Fig. 1: Meta-analysis of human studies reveals increased energy expenditure and shortened lifespan in primary mitochondrial diseases.

a Overall conceptual model linking mtDNA- and nDNA-related OxPhos defects to impaired metabolic efficiency at the cellular level, impacting whole-body resting energy expenditure and clinical outcomes. b Skeletal muscle biopsy with individual muscle fibers stained with cytochrome c oxidase/succinate dehydrogenase (COX/SDH) histochemistry to reveal functional (brown) and respiratory chain deficient (blue) mitochondria. In the affected cell (middle), three sub-regions showing low, intermediate, and high mtDNA mutation load were captured by laser capture microdissection and subjected to quantitative PCR analysis as in ref. 117. Subcellular regions with high mtDNA mutation load show elevated mtDNA density, which is predicted to increase the energetic cost due to mitochondrial biogenesis and turnover processes. WT, wild type. c Meta-analysis of human mitochondrial disease cohorts showing elevated resting heart rate (n = 104 controls, 111 patients), d catecholamines (urinary-Cohort 3 and blood-Cohort 6) at rest or during fixed-intensity exercise (n = 38 controls, 19 patients), e whole-body oxygen consumption measured by indirect calorimetry at rest or during the response to mild exercise challenge; one before training, two after training. Slope refers to the rate of increase in VO2 relative to work rate, where a higher slope indicates increased energetic cost for a given work rate (n = 56 controls, 78 patients). f Body mass index (BMI) across mitochondrial disease cohorts and compared to relevant national averages (USA, UK, and Italy combined) (n = 285 controls, 174 patients). g Average life expectancy in individuals with mitochondrial diseases relative to the national average (n = 301 patients).

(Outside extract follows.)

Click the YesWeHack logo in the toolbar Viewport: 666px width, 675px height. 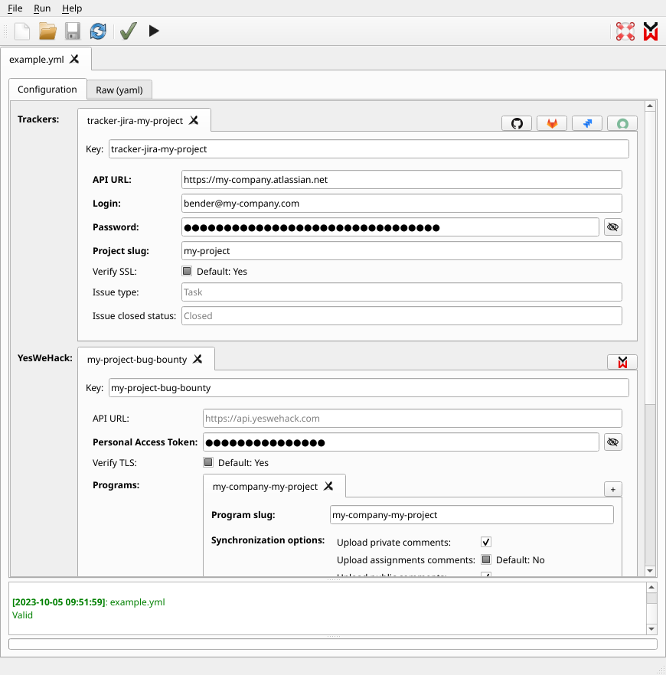[x=651, y=31]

Data are means ± SEM, with % difference between mitochondrial disease and control group were available. h Mortality (age at death) over 10 years (2010–2020) in Cohort 17 compared to national averages for women and men (n = 109 patients). See Table 1 for cohort details. Total n = 225 healthy controls, 690 patients. Only aggregate group means (with or without a measure of variance) were available for some cohorts, so individual participant data is not shown. Standardized effect sizes are quantified as Hedges’ g (g). Overall group comparisons were performed by paired t tests (c and f) or one-sample t tests (d and e), *p < 0.05, **p < 0.01, ****p < 0.0001.